(Exercise details): Print out the entries below with no edits.
[Source material Boundary: Start]
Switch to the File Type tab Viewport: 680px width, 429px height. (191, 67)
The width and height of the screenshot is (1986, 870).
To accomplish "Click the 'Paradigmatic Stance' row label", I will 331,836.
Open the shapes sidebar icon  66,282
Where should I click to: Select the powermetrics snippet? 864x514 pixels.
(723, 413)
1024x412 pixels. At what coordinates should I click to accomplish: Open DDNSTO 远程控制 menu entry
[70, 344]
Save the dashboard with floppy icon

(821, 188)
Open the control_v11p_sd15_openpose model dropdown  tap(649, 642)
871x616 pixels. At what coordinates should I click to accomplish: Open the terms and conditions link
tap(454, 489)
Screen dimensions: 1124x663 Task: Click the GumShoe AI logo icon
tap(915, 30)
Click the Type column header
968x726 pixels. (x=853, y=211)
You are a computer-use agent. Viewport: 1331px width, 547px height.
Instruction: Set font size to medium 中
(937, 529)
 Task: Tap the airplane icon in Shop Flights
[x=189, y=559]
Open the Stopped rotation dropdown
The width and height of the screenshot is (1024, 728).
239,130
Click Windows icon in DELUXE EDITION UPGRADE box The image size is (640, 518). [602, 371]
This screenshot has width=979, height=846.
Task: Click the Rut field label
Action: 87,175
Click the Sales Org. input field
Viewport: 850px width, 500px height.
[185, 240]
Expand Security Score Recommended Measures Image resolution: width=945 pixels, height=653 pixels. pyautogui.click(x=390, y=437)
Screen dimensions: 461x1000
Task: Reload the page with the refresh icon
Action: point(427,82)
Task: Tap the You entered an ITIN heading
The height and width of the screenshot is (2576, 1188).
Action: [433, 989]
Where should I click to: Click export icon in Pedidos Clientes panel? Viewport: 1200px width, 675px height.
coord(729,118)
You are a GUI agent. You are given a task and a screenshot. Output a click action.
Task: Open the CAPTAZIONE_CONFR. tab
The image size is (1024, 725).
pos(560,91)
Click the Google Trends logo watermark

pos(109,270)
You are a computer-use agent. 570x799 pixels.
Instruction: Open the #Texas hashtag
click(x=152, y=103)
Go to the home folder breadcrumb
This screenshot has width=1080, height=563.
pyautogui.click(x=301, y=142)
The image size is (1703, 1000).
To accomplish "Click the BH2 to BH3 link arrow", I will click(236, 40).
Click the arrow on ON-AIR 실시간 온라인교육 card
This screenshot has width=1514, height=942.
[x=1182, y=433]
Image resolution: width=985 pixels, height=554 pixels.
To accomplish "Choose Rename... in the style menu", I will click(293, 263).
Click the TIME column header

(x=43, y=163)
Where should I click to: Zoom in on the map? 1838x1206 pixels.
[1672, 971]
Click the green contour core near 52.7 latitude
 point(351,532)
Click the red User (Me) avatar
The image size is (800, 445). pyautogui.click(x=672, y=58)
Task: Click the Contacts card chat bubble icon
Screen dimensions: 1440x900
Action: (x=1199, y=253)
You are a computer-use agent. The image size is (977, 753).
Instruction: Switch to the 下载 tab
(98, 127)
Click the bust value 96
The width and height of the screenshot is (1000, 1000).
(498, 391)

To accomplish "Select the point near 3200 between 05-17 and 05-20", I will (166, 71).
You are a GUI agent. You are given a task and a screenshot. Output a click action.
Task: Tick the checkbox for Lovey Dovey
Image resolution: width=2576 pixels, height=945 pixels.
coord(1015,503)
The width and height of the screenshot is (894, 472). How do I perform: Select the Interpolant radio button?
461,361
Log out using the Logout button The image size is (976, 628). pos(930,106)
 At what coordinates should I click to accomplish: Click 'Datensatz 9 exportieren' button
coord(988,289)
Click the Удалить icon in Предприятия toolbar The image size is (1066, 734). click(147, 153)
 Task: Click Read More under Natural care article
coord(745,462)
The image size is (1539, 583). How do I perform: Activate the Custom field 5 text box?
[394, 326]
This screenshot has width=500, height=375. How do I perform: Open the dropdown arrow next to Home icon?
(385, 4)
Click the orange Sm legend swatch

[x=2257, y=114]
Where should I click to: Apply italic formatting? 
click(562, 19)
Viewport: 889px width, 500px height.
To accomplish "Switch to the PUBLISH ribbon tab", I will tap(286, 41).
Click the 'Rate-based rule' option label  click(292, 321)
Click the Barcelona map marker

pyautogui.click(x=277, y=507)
[Source material Boundary: End]
(Answer to the problem):
Switch to the File Type tab Viewport: 680px width, 429px height. (191, 67)
The width and height of the screenshot is (1986, 870).
To accomplish "Click the 'Paradigmatic Stance' row label", I will 331,836.
Open the shapes sidebar icon  66,282
Where should I click to: Select the powermetrics snippet? 864x514 pixels.
(723, 413)
1024x412 pixels. At what coordinates should I click to accomplish: Open DDNSTO 远程控制 menu entry
[70, 344]
Save the dashboard with floppy icon

(821, 188)
Open the control_v11p_sd15_openpose model dropdown  tap(649, 642)
871x616 pixels. At what coordinates should I click to accomplish: Open the terms and conditions link
tap(454, 489)
Screen dimensions: 1124x663 Task: Click the GumShoe AI logo icon
tap(915, 30)
Click the Type column header
968x726 pixels. (x=853, y=211)
You are a computer-use agent. Viewport: 1331px width, 547px height.
Instruction: Set font size to medium 中
(937, 529)
 Task: Tap the airplane icon in Shop Flights
[x=189, y=559]
Open the Stopped rotation dropdown
The width and height of the screenshot is (1024, 728).
239,130
Click Windows icon in DELUXE EDITION UPGRADE box The image size is (640, 518). [602, 371]
This screenshot has width=979, height=846.
Task: Click the Rut field label
Action: 87,175
Click the Sales Org. input field
Viewport: 850px width, 500px height.
[185, 240]
Expand Security Score Recommended Measures Image resolution: width=945 pixels, height=653 pixels. pyautogui.click(x=390, y=437)
Screen dimensions: 461x1000
Task: Reload the page with the refresh icon
Action: point(427,82)
Task: Tap the You entered an ITIN heading
The height and width of the screenshot is (2576, 1188).
Action: [433, 989]
Where should I click to: Click export icon in Pedidos Clientes panel? Viewport: 1200px width, 675px height.
coord(729,118)
You are a GUI agent. You are given a task and a screenshot. Output a click action.
Task: Open the CAPTAZIONE_CONFR. tab
The image size is (1024, 725).
pos(560,91)
Click the Google Trends logo watermark

pos(109,270)
You are a computer-use agent. 570x799 pixels.
Instruction: Open the #Texas hashtag
click(x=152, y=103)
Go to the home folder breadcrumb
This screenshot has width=1080, height=563.
pyautogui.click(x=301, y=142)
The image size is (1703, 1000).
To accomplish "Click the BH2 to BH3 link arrow", I will click(236, 40).
Click the arrow on ON-AIR 실시간 온라인교육 card
This screenshot has width=1514, height=942.
[x=1182, y=433]
Image resolution: width=985 pixels, height=554 pixels.
To accomplish "Choose Rename... in the style menu", I will click(293, 263).
Click the TIME column header

(x=43, y=163)
Where should I click to: Zoom in on the map? 1838x1206 pixels.
[1672, 971]
Click the green contour core near 52.7 latitude
 point(351,532)
Click the red User (Me) avatar
The image size is (800, 445). pyautogui.click(x=672, y=58)
Task: Click the Contacts card chat bubble icon
Screen dimensions: 1440x900
Action: (x=1199, y=253)
You are a computer-use agent. The image size is (977, 753).
Instruction: Switch to the 下载 tab
(98, 127)
Click the bust value 96
The width and height of the screenshot is (1000, 1000).
(498, 391)

To accomplish "Select the point near 3200 between 05-17 and 05-20", I will (166, 71).
You are a GUI agent. You are given a task and a screenshot. Output a click action.
Task: Tick the checkbox for Lovey Dovey
Image resolution: width=2576 pixels, height=945 pixels.
coord(1015,503)
The width and height of the screenshot is (894, 472). How do I perform: Select the Interpolant radio button?
461,361
Log out using the Logout button The image size is (976, 628). pos(930,106)
 At what coordinates should I click to accomplish: Click 'Datensatz 9 exportieren' button
coord(988,289)
Click the Удалить icon in Предприятия toolbar The image size is (1066, 734). click(147, 153)
 Task: Click Read More under Natural care article
coord(745,462)
The image size is (1539, 583). How do I perform: Activate the Custom field 5 text box?
[394, 326]
This screenshot has width=500, height=375. How do I perform: Open the dropdown arrow next to Home icon?
(385, 4)
Click the orange Sm legend swatch

[x=2257, y=114]
Where should I click to: Apply italic formatting? 
click(562, 19)
Viewport: 889px width, 500px height.
To accomplish "Switch to the PUBLISH ribbon tab", I will tap(286, 41).
Click the 'Rate-based rule' option label  click(292, 321)
Click the Barcelona map marker

pyautogui.click(x=277, y=507)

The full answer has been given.